Australia's mandatory detention of boatpeople is to come under fresh legal scrutiny with a refugee advocate today unveiling a High Court challenge to government security checks of detainees.

Lawyer David Manne, who succeeded in having Canberra's so-called people-swap deal with Malaysia struck down by the High Court last year, said he was preparing a new case against the government's mandatory detention policy.

Manne said he was challenging secret assessments conducted by the Australian Security Intelligence Organisation (ASIO), which have seen detainees found to be genuine refugees remain behind bars because they are deemed a threat to the community.

"It is like a secret trial. We don't know the process, we don't know the rules," Manne told the Australian Broadcasting Corporation.

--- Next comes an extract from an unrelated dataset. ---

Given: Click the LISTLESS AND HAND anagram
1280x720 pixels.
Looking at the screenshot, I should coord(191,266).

"All we know is the negative outcome and the consequences, and the consequences are cruel."

The challenge will focus on the case of a Sri Lankan man who has been locked up for more than three years after receiving an adverse ruling, but does not know why.

A spokesman for Immigration Minister Chris Bowen declined to comment on the specifics given the matter was now before the court, but said security reviews were a key part of the asylum process.

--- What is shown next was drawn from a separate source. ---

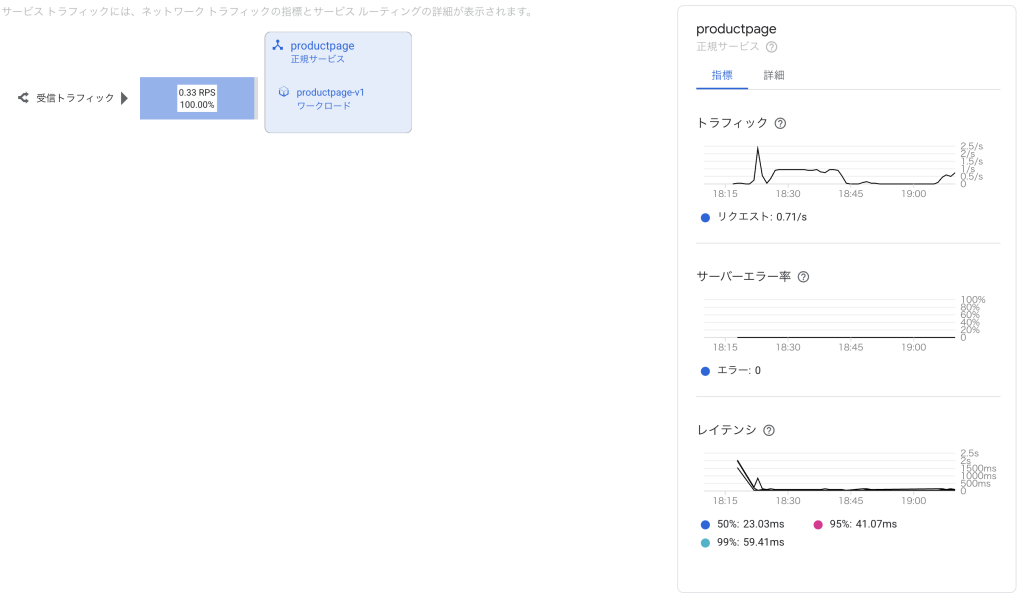Click the incoming traffic share icon
Image resolution: width=1024 pixels, height=602 pixels.
click(23, 98)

"These are complex cases, but the government cannot compromise on matters of national security," the spokesman told AFP.

"Of course, we ensure appropriate arrangements are in place for the care and support of people detained due to an adverse security assessment."

There are some 50 genuine refugees, including a pregnant mother and her children, who remain in detention on security grounds and Manne said it was a denial of natural justice to lock them up "indefinitely and possibly forever".

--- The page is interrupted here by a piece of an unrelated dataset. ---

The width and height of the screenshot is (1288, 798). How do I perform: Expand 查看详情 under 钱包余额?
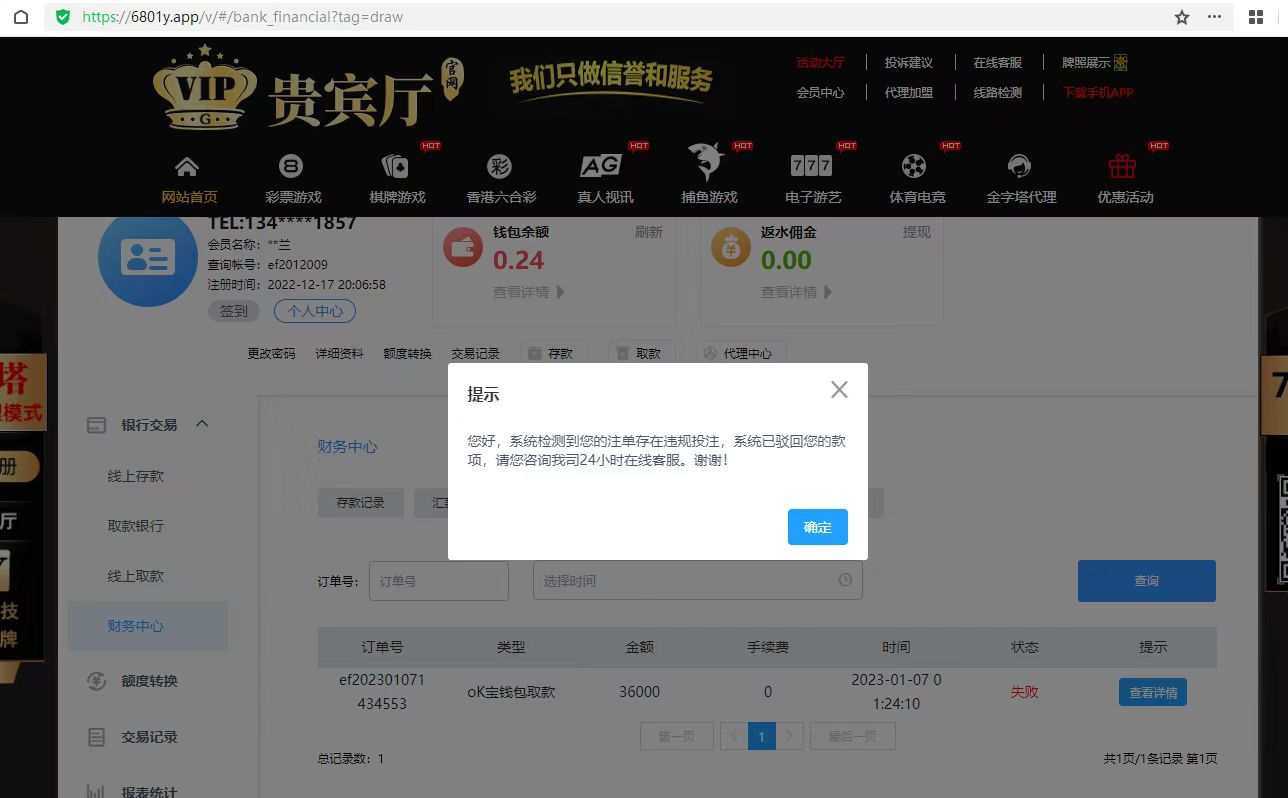coord(528,292)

Australia had to relax its refugee policy after the High Court declared invalid its plan to send 800 boatpeople to Malaysia in exchange for 4,000 proven refugees, a ruling that also scuttled its offshore processing plans.

Thousands of asylum-seekers have since been released into the community to await their visa ruling in a bid to relieve pressure on detention facilities as a steady stream of people-smuggling boats continue to arrive from Asia.